Why though?! When someone is looking at the commit log, even if the intention is that every commit in production was deployed, was it? No. And when was it deployed? the second it went in? Are rollbacks in the production environment followed by an old commit hash being added back to the head? And who knows what the head-1 or head-2 situation is at any given time for safe rollback?

None of that information goes into the git repo so it makes no sense to dedicate a whole branch to trying to show it.

Please send me an email if you have some example of this working properly and can show me that there’s more value in that than the RC tag approach.

Complexity increases that are worth it and when

I’d set the complexity increases at:

Complexity Branch solution Better Solution
Single user Commit to default branch Commit to default branch
Multiple users Branch per user? Branch per feature? Branch per feature
Change management: How do we know what’s deployed? Master should always reflect production. Create a new develop branch, change everything about everyone’s workflow. Tag commits that are supposed to be deployed, if it goes wrong, fix and tag the next one. The git hash is immutable so send it to production.
Product has 3 previous versions supported Create stable-1, stable-2, stable-3 branches and merge fixes to all of them Tag the releases since you do that anyway, checkout from the tags for patches
SaaS offering with multiple deployments A branch per deployment per environment? Maybe branches plus tags. Multiple repositories with base code in one place and each deployment having a separate repo. Each repo follows simple branching strategy and uses SemVer or git hashes to reference the base repo.

Seamless workflow, but seams are leverage points

“Seamless workflow” is a nice idea, but the seams are helpful for opening things up and taking fabric in or letting it out depending on the need. I never want someone to treat a workflow as though it’s being designed to be seamless and perfect. Workflows must consistently evolve and experiment with newer tools and better ways, measure those things, and improve.

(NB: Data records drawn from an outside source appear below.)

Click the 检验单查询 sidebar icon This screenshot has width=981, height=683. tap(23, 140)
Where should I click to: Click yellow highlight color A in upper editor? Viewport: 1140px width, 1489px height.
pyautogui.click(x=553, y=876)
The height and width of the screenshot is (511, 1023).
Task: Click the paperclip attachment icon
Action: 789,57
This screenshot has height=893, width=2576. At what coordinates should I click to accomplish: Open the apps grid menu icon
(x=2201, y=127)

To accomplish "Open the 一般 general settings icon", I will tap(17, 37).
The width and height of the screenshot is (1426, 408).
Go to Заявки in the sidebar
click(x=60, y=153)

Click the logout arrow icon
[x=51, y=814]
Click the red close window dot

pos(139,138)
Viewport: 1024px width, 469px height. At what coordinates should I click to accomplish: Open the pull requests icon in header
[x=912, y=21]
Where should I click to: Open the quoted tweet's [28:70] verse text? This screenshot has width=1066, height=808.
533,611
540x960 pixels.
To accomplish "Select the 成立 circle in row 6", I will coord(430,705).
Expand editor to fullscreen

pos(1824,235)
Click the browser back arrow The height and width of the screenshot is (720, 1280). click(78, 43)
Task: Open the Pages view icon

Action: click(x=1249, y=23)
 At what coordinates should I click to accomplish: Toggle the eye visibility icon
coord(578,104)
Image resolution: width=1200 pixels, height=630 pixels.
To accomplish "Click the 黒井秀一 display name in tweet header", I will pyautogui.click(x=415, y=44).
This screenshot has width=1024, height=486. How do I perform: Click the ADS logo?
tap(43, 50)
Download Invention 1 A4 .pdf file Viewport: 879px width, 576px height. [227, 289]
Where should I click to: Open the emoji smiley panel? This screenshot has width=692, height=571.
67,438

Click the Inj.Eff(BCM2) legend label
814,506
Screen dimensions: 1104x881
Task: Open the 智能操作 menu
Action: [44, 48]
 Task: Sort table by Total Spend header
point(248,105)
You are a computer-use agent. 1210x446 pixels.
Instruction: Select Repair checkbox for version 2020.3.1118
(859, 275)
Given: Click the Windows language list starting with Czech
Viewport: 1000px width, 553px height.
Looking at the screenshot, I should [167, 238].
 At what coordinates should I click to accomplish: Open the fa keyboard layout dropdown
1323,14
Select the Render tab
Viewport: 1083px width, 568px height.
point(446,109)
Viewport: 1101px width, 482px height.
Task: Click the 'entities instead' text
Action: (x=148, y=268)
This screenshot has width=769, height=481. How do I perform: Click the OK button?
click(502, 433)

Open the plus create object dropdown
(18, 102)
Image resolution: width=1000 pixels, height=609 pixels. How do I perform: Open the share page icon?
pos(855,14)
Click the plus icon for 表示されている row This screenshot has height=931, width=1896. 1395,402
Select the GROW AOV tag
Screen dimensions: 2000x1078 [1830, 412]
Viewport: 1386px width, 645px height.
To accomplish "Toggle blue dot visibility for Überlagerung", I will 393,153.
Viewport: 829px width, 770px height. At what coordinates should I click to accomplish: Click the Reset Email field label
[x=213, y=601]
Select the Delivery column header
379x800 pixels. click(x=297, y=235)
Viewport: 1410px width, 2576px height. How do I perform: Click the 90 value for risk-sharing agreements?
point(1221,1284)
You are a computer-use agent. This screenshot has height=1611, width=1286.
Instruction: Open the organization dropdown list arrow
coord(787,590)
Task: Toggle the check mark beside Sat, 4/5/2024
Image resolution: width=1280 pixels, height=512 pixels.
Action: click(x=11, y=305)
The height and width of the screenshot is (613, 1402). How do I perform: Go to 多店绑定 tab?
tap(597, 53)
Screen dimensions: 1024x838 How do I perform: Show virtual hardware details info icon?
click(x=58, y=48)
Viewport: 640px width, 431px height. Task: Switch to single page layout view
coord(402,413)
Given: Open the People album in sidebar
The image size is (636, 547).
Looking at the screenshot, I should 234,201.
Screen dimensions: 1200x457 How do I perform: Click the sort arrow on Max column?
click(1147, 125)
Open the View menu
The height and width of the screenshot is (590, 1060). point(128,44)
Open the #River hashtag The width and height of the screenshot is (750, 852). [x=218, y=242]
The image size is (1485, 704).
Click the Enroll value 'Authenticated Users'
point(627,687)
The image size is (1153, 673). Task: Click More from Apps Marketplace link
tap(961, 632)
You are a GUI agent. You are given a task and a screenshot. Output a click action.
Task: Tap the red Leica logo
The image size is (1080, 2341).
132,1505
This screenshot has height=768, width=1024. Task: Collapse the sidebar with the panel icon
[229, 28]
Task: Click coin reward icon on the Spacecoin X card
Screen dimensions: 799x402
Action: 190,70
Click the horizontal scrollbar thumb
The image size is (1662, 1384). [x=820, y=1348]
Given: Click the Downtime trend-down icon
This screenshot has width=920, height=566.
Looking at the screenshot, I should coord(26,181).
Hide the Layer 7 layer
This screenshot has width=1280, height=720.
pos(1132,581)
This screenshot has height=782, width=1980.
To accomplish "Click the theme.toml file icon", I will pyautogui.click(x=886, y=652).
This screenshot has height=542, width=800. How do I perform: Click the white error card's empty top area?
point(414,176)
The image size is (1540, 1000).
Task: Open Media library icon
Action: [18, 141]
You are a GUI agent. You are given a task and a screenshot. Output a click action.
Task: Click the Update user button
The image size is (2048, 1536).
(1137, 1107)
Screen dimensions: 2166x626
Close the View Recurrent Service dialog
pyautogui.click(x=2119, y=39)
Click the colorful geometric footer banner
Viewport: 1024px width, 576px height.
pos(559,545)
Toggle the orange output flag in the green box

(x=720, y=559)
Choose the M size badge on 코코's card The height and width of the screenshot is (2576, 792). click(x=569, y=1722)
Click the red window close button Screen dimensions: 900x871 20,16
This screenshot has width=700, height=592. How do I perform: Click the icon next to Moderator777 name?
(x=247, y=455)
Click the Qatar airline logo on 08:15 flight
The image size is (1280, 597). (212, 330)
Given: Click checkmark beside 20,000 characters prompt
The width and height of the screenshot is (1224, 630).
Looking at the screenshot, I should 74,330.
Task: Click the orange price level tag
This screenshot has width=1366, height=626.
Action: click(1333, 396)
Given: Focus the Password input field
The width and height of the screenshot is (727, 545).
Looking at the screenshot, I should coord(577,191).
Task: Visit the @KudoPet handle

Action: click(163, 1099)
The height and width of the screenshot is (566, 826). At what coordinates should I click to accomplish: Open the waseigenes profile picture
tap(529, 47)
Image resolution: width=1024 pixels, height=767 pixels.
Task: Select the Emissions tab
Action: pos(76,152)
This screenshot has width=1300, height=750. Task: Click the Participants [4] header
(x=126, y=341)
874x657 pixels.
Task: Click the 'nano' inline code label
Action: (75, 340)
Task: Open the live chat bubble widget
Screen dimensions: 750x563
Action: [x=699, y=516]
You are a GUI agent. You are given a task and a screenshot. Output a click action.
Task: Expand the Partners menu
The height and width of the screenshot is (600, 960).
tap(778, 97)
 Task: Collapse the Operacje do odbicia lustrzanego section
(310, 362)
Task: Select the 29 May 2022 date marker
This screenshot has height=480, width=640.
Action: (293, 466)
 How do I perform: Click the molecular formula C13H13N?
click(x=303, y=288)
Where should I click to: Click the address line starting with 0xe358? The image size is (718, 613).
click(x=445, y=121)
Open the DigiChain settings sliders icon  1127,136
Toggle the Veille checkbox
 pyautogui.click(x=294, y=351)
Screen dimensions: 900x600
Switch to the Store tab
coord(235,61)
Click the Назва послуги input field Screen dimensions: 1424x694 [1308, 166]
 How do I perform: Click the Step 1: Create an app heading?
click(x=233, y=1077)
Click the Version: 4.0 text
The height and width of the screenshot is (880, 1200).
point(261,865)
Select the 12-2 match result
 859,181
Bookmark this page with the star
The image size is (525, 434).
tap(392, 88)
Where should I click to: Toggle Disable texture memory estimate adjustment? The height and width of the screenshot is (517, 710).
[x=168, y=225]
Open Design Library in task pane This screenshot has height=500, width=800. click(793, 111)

GitFlow has dozens of seams but many of those are burlap which don’t even belong in the DevOps dress.

GitLab Flow designs a few deliberate seams in and brings flexibility to them depending on the type of organization and maturity of the product.

One note on total value

One of the smaller text units says the most important aspect:

With GitLab Flow, commits only flow downstream, ensuring that every line of code is tested in all environments. It’s suitable for teams of any size and has the flexibility to adapt to unique needs and challenges.

The reason I tend to educate folks on branching strategies is to help them get to the conclusion that it should be as minimal as possible and they’re better served relying on solutions to the problems they see.

For example, a lot of GitFlow branching is not about text management but about environment management or test management. There are better ways to do these things without dragging your developers and their git branches through those things.

Branches for input, tags and environments for output.

Branches for input, tags and environments for output.

Also, saying “this is the organizational branching strategy” is a huge problem because apps and teams will work differently, even within GitLab. If there is a reason to negatively impact how everyone in the organization works, it better be a really good reason. Something like “so our BI tool can draw a chart” or “so we can move PMs around” shouldn’t be acceptable.

In the GitLab way of things, we have created some Value Stream Analytics that tie a bit into the simple branching strategy but don’t require anything more complex. The stakeholders involved can get a good sense of how things are going and where to focus additional scrutiny without mandating a workflow.